Personal information
- Full name: Ahmed Fofana
- Date of birth: 13 June 2000 (age 26)
- Place of birth: Abidjan, Ivory Coast
- Height: 1.99 m (6 ft 6 in)
- Positions: Centre back; centre forward;

Senior career*
- Years: Team / Apps / (Gls)
- Korhogo / ? / (?)
- 2020–2022: Chrudim / 24 / (2)
- 2021: → Vyškov (loan) / 13 / (3)
- 2022: → Pohronie (loan) / 6 / (0)
- 2022–2023: Amiens B / 8 / (0)

= Ahmed Fofana =

Ivorian footballer

Ahmed Fofana (born 13 June 2000) is an Ivorian footballer who last played for Amiens B.

==Career==
===MFK Chrudim===
Fofana arrived in Europe in winter of 2020, following a selection by his agency and Hlinsko manager Daniel Sigan. Before signing his first contract outside of Ivory Coast, Fofana was in unsuccessful trials in Waregem, Antwerp and with the Czech Czech Fortuna Liga side of FK Teplice. Following individual training sessions under Sigan at Hnilsko, he was signed by Jaroslav Veselý of MFK Chrudim, competing in the Czech second division.

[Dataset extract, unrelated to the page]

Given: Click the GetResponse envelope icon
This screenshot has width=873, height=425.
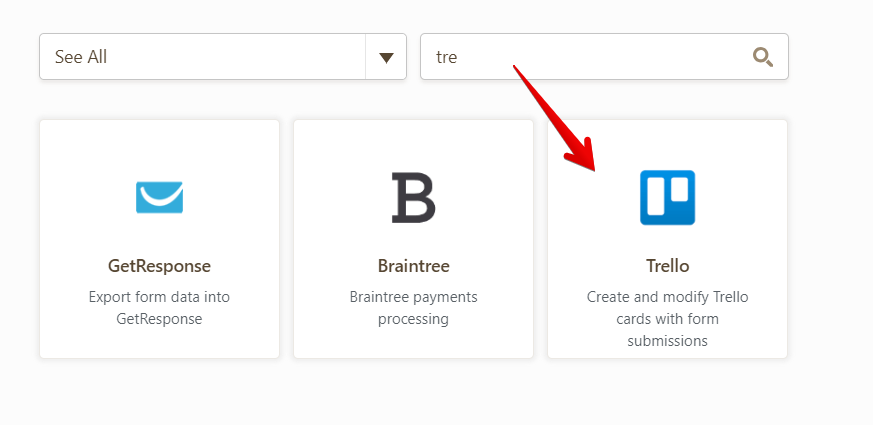Looking at the screenshot, I should point(159,197).
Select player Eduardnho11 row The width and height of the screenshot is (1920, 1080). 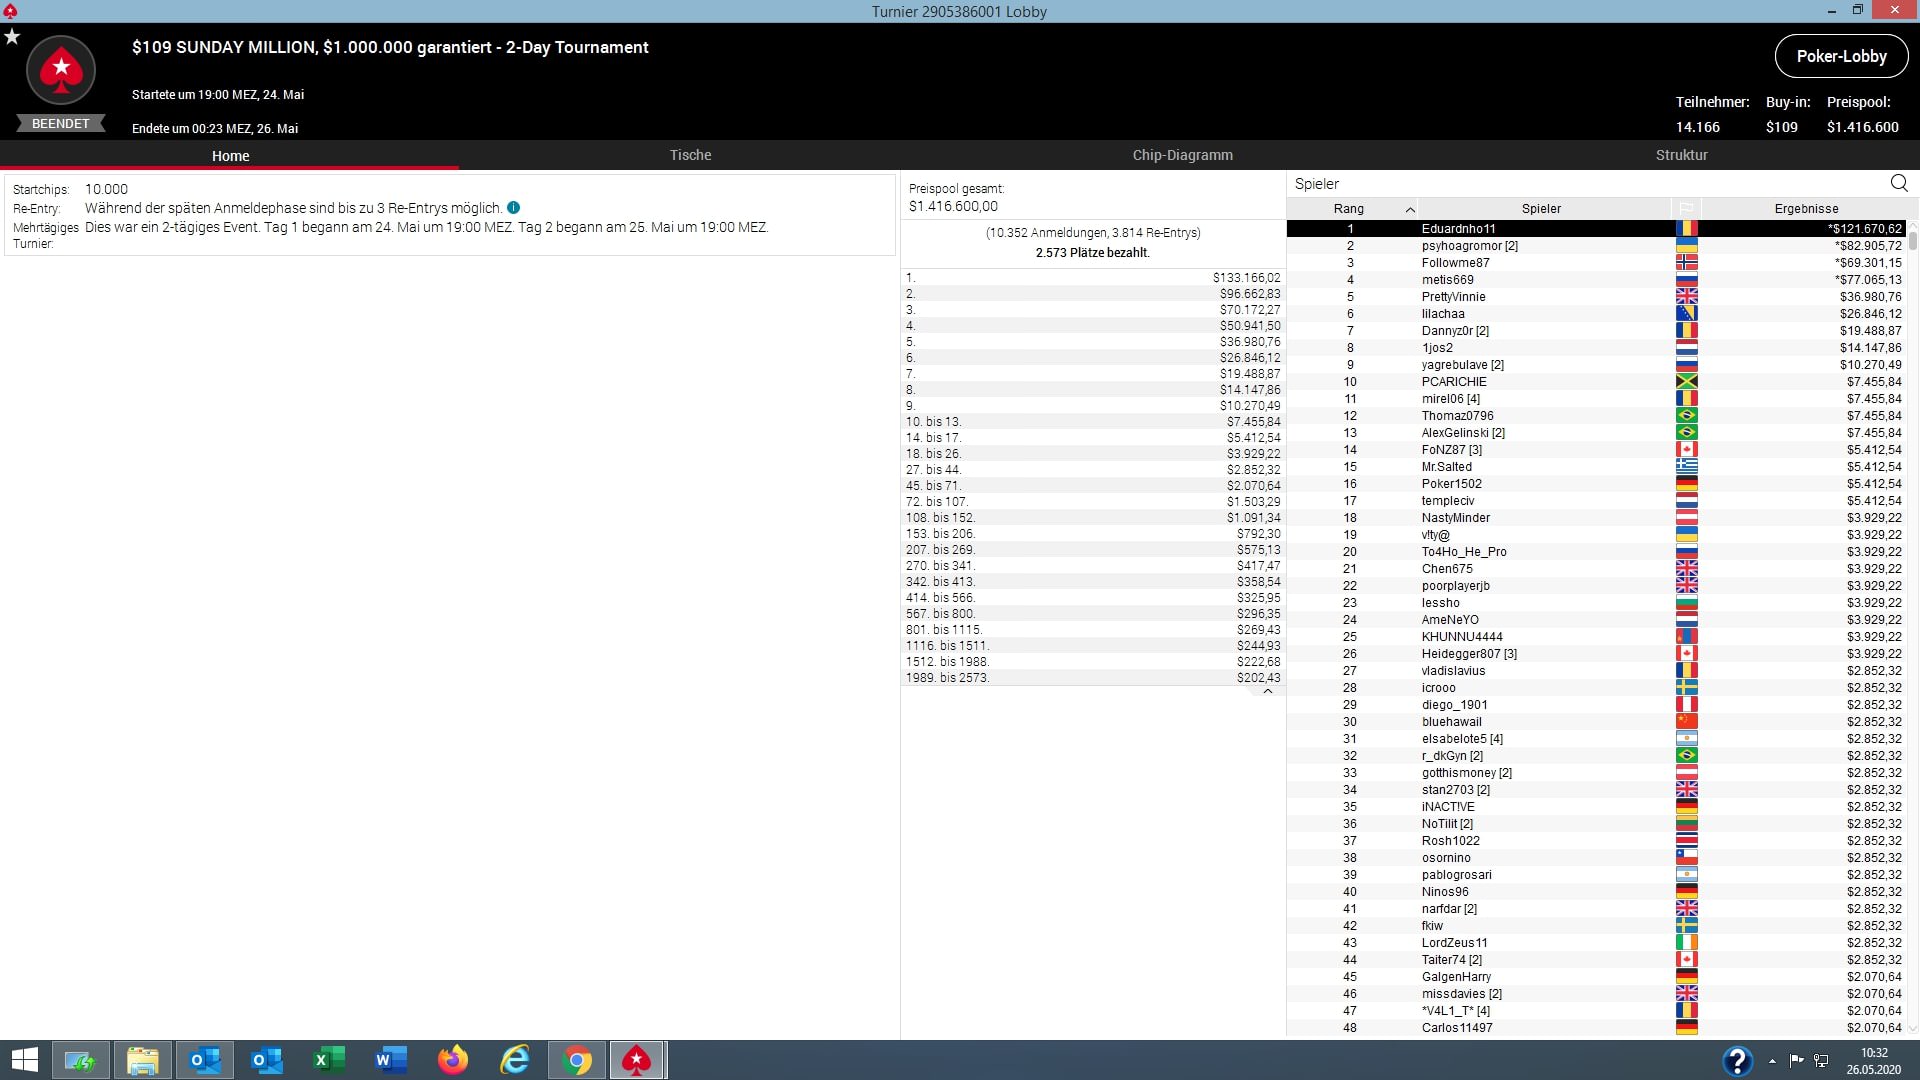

He debuted in the Czech National Football League on 30 May 2020 at eFotbal Aréna against Viktoria Žižkov. Fofana was booked in the first half and Chrudim won the match through a first half goal by David Sixta. He scored his first goal for Chrudim almost a year later, on 24 April 2021, beating Filip Mucha of Prostějov following a corner kick, to secure one point for Chrudim, after a 1–1 tie at za Místním Nádražím. Following his first goal, Fofana revealed that his positional play during corners and free kicks was a subject to extra training prior to the match and he commented positively on his experience during his second season at Chrudim, during which he became a more regular feature in the team.

===FK Pohronie===
Fofana made his Slovak Fortuna Liga debut for Pohronie on 12 February 2022 in an away fixture at na Sihoti in a 3–0 defeat. Fofana came on to replace Miloš Lačný at half-time and witnessed two goals by Eduvie Ikoba, which brought the score from 1–0 to the final 3–0. He also appeared in a match against reigning champions Slovan Bratislava at Mestský štadión Žiar nad Hronom, where Pohronie was 3-0 up at half-time but conceded 4 goals in first 15 minutes of the second half to lost 3–4. Fofana played the entirety of the match and conceded a yellow card late in the match. Late stoppage time in stoppage time, Fofana had the opportunity to equalise but was denied by Matúš Ružinský.

==Style of play==
While at Chrudim, Fofana was described as a relying on strength and power. Due to his height, he was compared to Czech international top scorer Jan Koller. Jan Trousil, who managed Fofana during a loan spell at Vyškov, described him as "athletic" and "resistant". Following his arrival at Pohronie his versatility in offence and defence was highlighted as an advantage.

==Personal life==
Per his social media communications, Fofana is a Muslim. Fofana originates from the Ivorian capital of Abidjan and is Francophone. His idols included Yaya Touré and Didier Drogba.